— start Items —

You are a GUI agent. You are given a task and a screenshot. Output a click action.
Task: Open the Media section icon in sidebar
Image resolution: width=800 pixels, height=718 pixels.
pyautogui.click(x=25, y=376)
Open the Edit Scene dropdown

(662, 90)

— end Items —
— start Items —

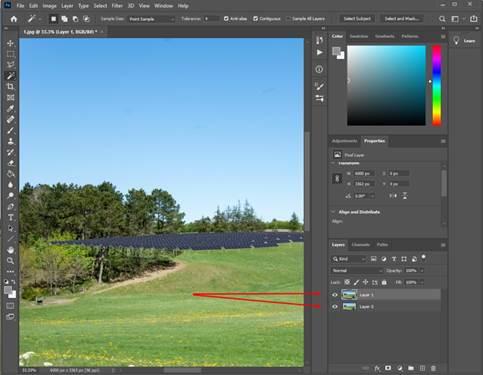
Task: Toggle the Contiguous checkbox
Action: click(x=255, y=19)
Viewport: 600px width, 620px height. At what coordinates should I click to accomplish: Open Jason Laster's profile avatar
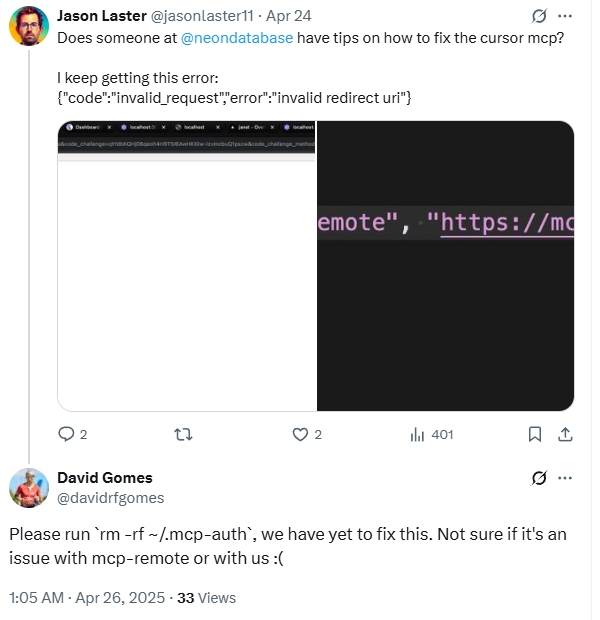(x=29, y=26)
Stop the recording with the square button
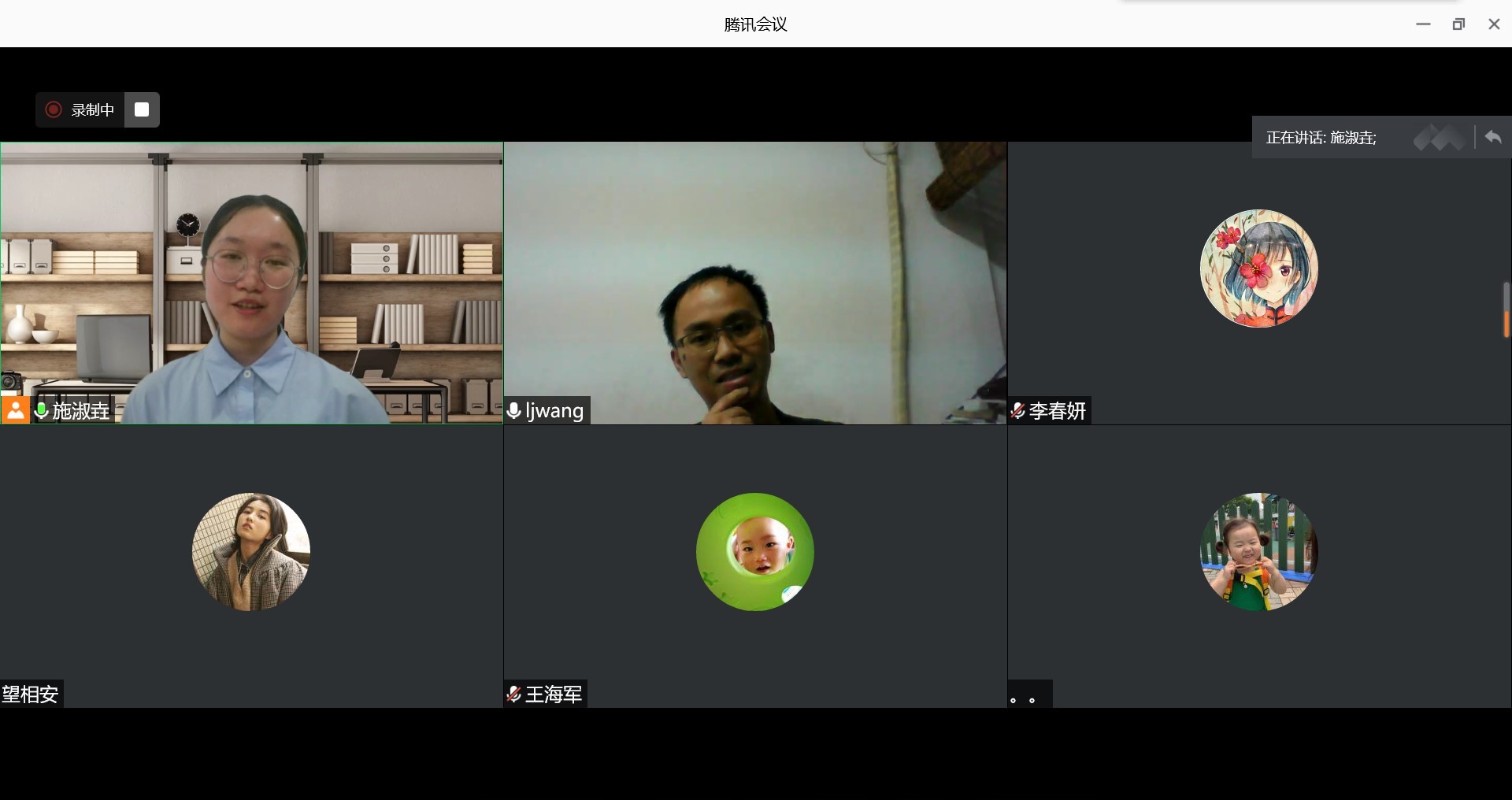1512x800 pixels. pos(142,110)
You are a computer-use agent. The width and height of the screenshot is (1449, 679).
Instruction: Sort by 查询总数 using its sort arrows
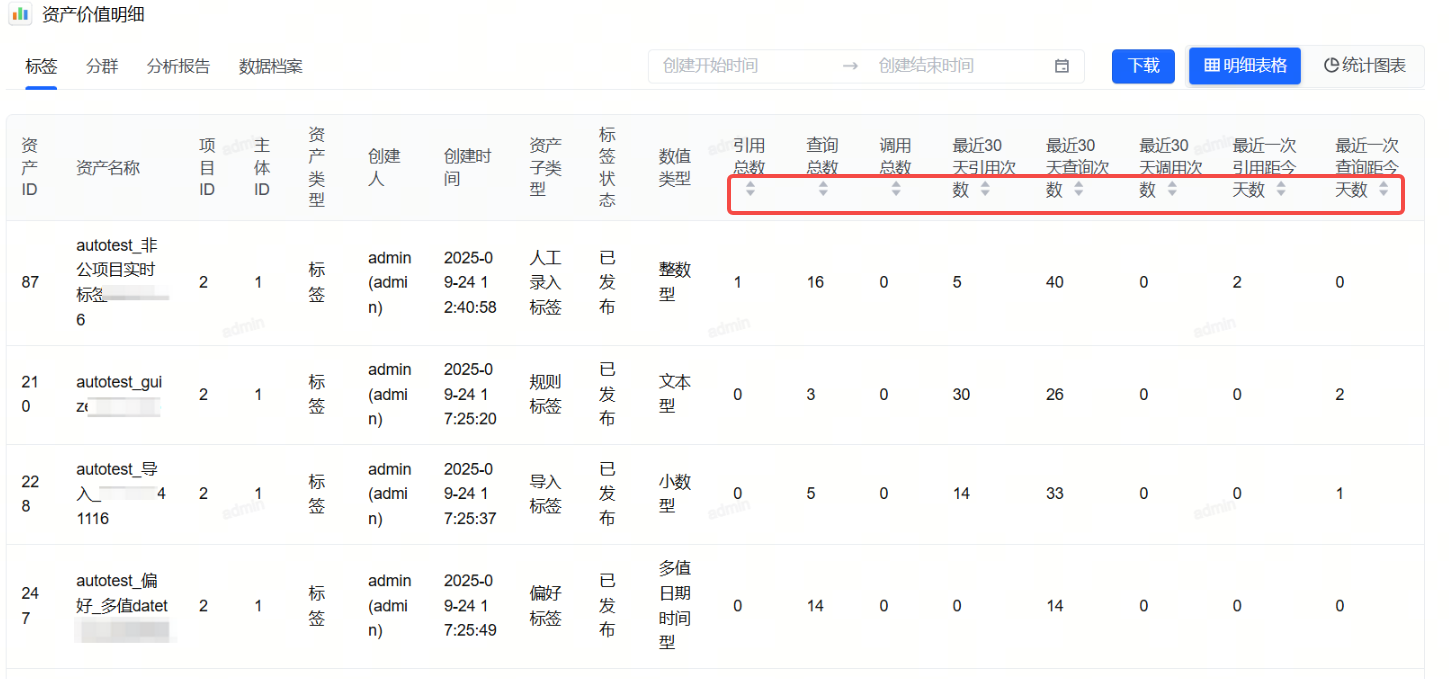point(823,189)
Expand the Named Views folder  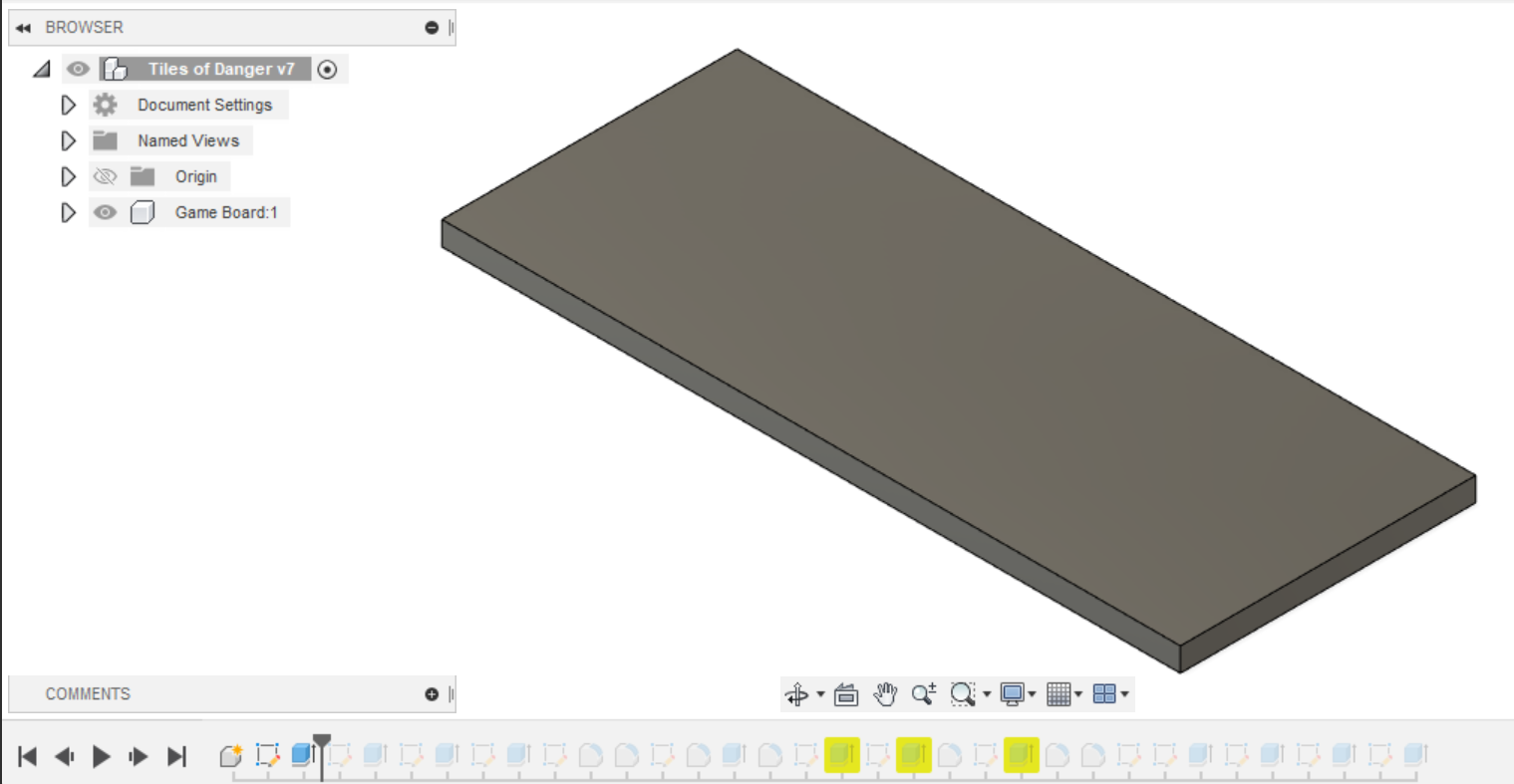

— end Items —
— start Items —

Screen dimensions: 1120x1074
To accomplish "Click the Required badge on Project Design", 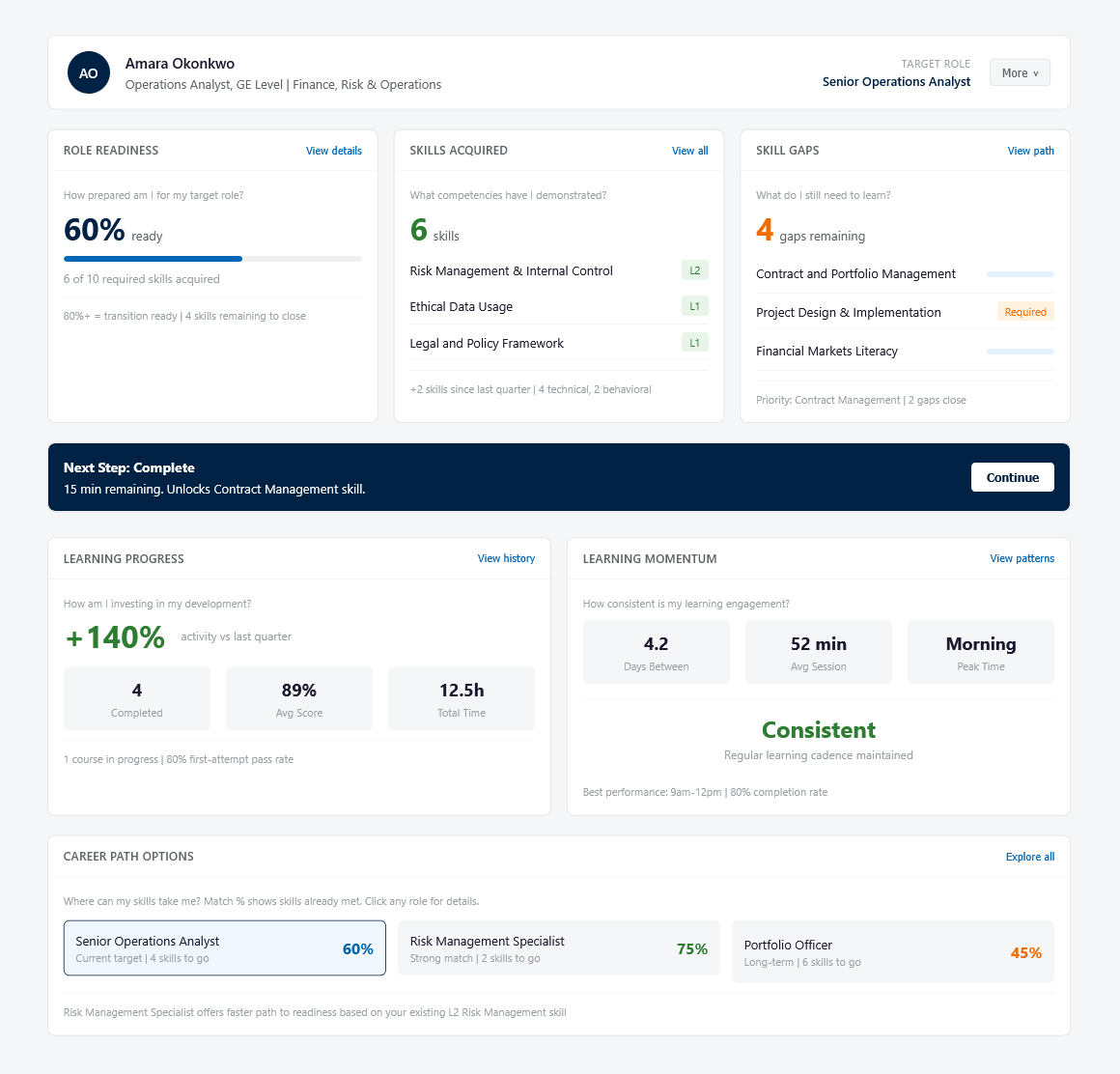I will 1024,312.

— end Items —

▶ **Objective**:
Can you rewrite everything from the line containing "You are a GUI" down to the line containing "pyautogui.click(x=25, y=376)" as a Markdown table with the columns No. and Text, skipping any blank lines?

▶ **Reply**:
| No. | Text |
|---|---|
| 1 | You are a GUI agent. You are given a task and a screenshot. Output a click action. |
| 2 | Task: Open the Media section icon in sidebar |
| 3 | Image resolution: width=800 pixels, height=718 pixels. |
| 4 | pyautogui.click(x=25, y=376) |